Le quatrième secteur le plus émetteur dans le monde

Après la production d'électricité et de chaleur, l'agriculture et l'industrie, les transports arrivent à la 4ème place avec 14% des émissions. En France il s'agit même de 30% de nos émissions nationales. Soit notre premier poste d'émissions, et ce malgré notre réseau ferré et notre électricité décarbonée. Dans les deux cas, les émissions correspondent aux gaz à effet de serre émis lors des déplacements, par la consommation de carburants. Ces chiffres ne prennent pas en compte les émissions liées à la production de l'énergie nécessaire (principalement du pétrole), de la production des véhicules et de la construction des infrastructures.
 
Répartition mondiale des émissions de GES par secteur. Source : Time 4 the Planet.
Répartition mondiale des émissions de GES par secteur. Source : Time 4 the Planet.
 
C'est clair, les transports doivent être réinventés pour devenir plus sobres énergétiquement.
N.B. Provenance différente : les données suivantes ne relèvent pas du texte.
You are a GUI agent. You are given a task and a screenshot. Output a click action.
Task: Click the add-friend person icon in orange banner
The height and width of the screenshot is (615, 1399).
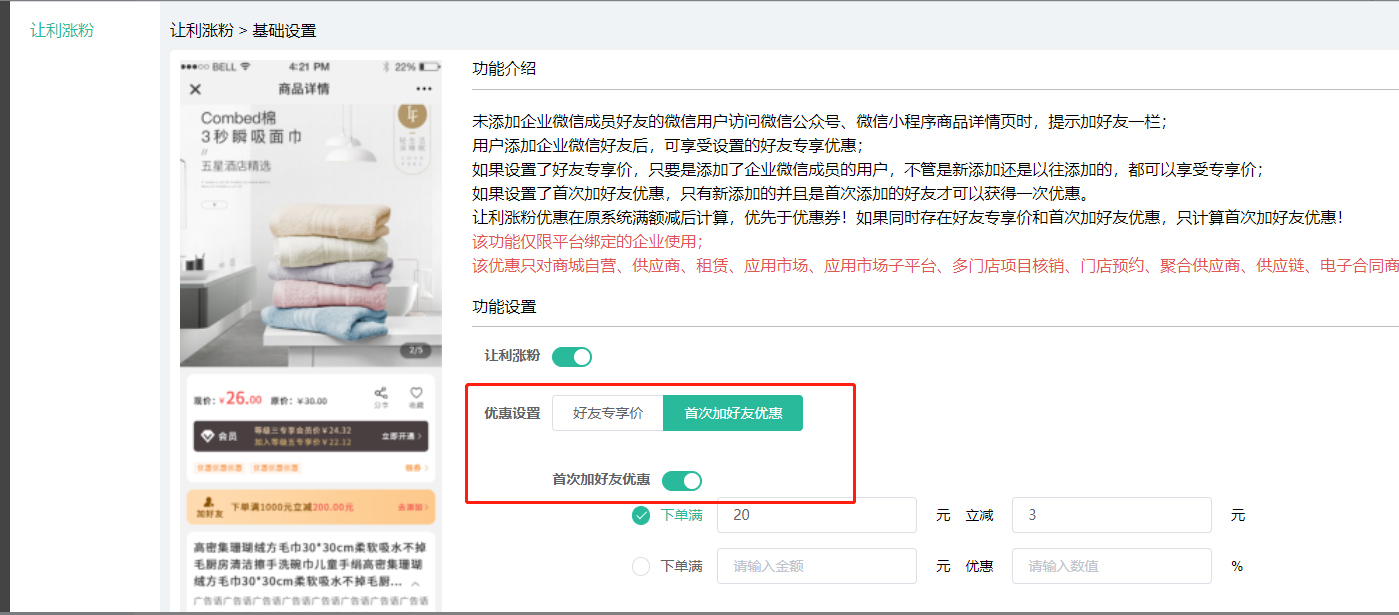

La question c'est comment ? Innovations technologiques ? Sobriété ? Transports en commun ? Un peu de chaque ? Tout en faisant attention à l’effet rebond, avec lequel une amélioration peut in fine mener à une augmentation des émissions. Décarboner, ce n'est pas simple.
 

Le pied sur l'accélérateur...

Depuis deux siècles, nos vies ont été façonnées par notre capacité croissante à nous déplacer. Et on ne peut pas dire que nos usages actuels en termes de transports incarnent l'idée de sobriété. Nos usages sont croissants, avec toujours plus de kilomètres parcourus chaque année. C'est grâce à un prix de l'énergie, et notamment du pétrole, bas, que nous avons pu nous déplacer toujours plus loin pour toujours moins cher.
 
Ainsi, pour une heure de déplacement quotidien moyen, nous sommes passés de 5km de marche à pieds à 50km dans un véhicule motorisé. Il est devenu courant de voir des gens habiter à 40 minutes de voiture ou une heure de train de leur lieu de travail. Et le faible coût du pétrole, par rapport aux services qu'il nous procure, nous a amenés à développer des moyens peu efficients pour se déplacer : une voiture d'une tonne pour déplacer une personne de 70kg par exemple. La transition au niveau des transports est donc intrinsèquement liée à notre rapport à l'utilisation d'énergie et à sa décarbonation.
 
Evolution des distances moyennes parcourues par jour et par personne en France.
Evolution des distances moyennes parcourues par jour et par personne en France.
 

La voiture individuelle, en tête des émissions

Et cela se retrouve dans les chiffres du Ministère de la Transition écologique. Ce secteur représente 137 millions de tonnes équivalent CO2. Il se décompose selon les types de véhicules ci-dessous (Crédit : Ministère de la Transition Ecologique).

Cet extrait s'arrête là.